WRITTEN TASKS
(a) State whether each statement agrees with the passage on business metadata, answering yes or no and quoting the deciding words of the passage exactly. (i) The metadata API in the second data management system 200 reads business metadata in that same system. (ii) Metadata about actual data stored in a table or partition counts as logical metadata. (iii) Two tables can share physical metadata while differing in logical metadata.
(b) Transcribe the passage on business metadata from "Business metadata is" up to and including "the basic airport information data.".

** START OF PASSAGE SHOWN **

S416: The second data management system 200 reads metadata corresponding to the latest timestamp by using a metadata interface in the unified open access service.

The unified open access service UOAS provides a metadata interface. The metadata interface may be a metadata API. The metadata API is used to read metadata. A metadata API in the second data management system 200 is used to read business metadata in the second data management system 200.

Business metadata is data that describes concepts, relationships, and rules associated with a business domain in a data management system. Business metadata may include one or more of a business term, an information classification, metrics, or a statistical caliber. For example, the second data management system 200 manages basic airport information data. Identification information, data quality and precision information, spatial reference information, release and update information, and responsible unit and contact information each constitute business metadata that describes the basic airport information data.

Business metadata may also be classified into logical metadata and physical metadata. Business metadata about a logical structure (for example, a table) is considered logical metadata. Logical metadata may be used for data classification and standardized extract-transform-load (ETL) processing. An owner of a table may provide audit information about the table in business metadata. Further, the owner of the table may further provide default column values used to be written into the table and validation rules. Metadata about actual data stored in a table or partition is considered physical metadata. When an ETL processing job is completed, metrics about actual data may be stored for later validation. Same metrics may be used for analyzing costs or space of data.

Two tables may point to a same location. For example, in Hive, two tables may point to a same location. Therefore, it is quite important to distinguish between logical metadata and physical metadata. This is because two tables may have same physical metadata but different logical metadata.

** END OF PASSAGE SHOWN **
** START OF RECORD EXTRACTS **

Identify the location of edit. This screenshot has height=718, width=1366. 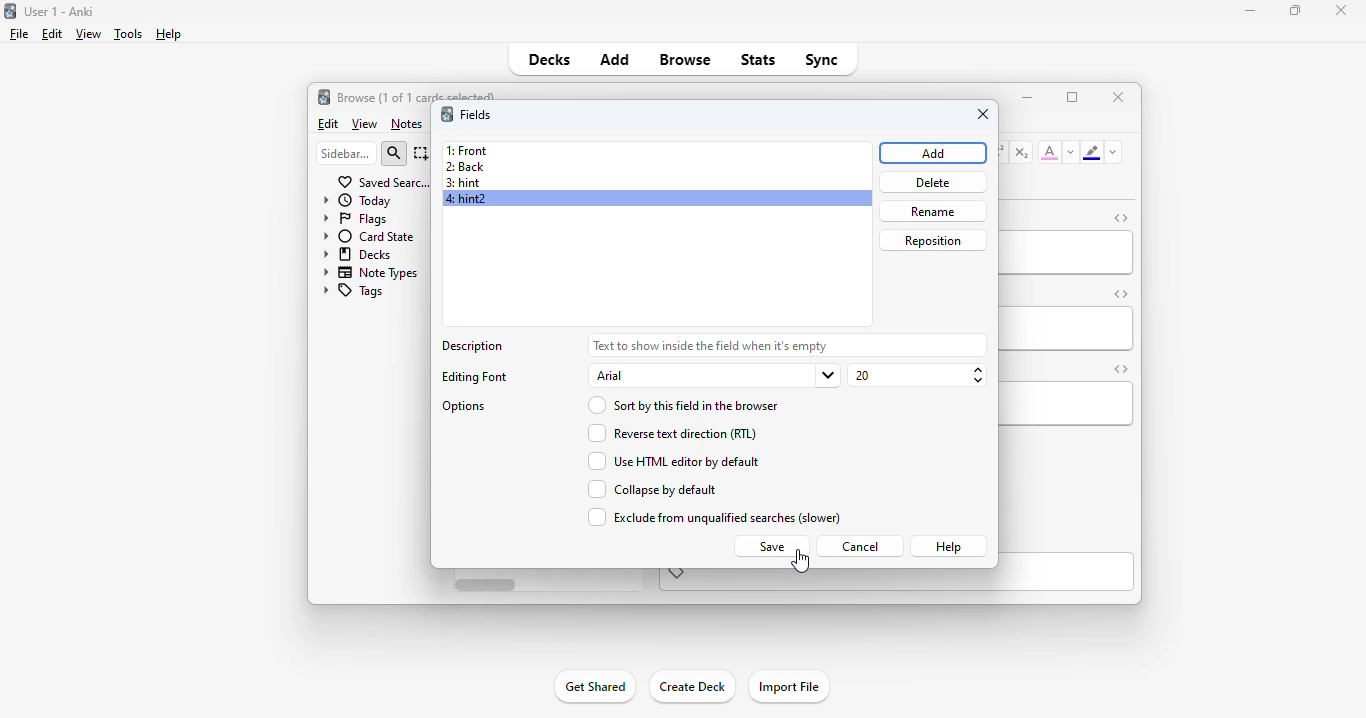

** END OF RECORD EXTRACTS **
** START OF RECORD EXTRACTS **

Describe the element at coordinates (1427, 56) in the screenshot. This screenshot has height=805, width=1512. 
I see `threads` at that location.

** END OF RECORD EXTRACTS **

SOLVED TASKS
(a)
(i) Yes: "A metadata API in the second data management system 200 is used to read business metadata in the second data management system 200."
(ii) No: "Metadata about actual data stored in a table or partition is considered physical metadata."
(iii) Yes: "two tables may have same physical metadata but different logical metadata."

(b)
Business metadata is data that describes concepts, relationships, and rules associated with a business domain in a data management system. Business metadata may include one or more of a business term, an information classification, metrics, or a statistical caliber. For example, the second data management system 200 manages basic airport information data. Identification information, data quality and precision information, spatial reference information, release and update information, and responsible unit and contact information each constitute business metadata that describes the basic airport information data.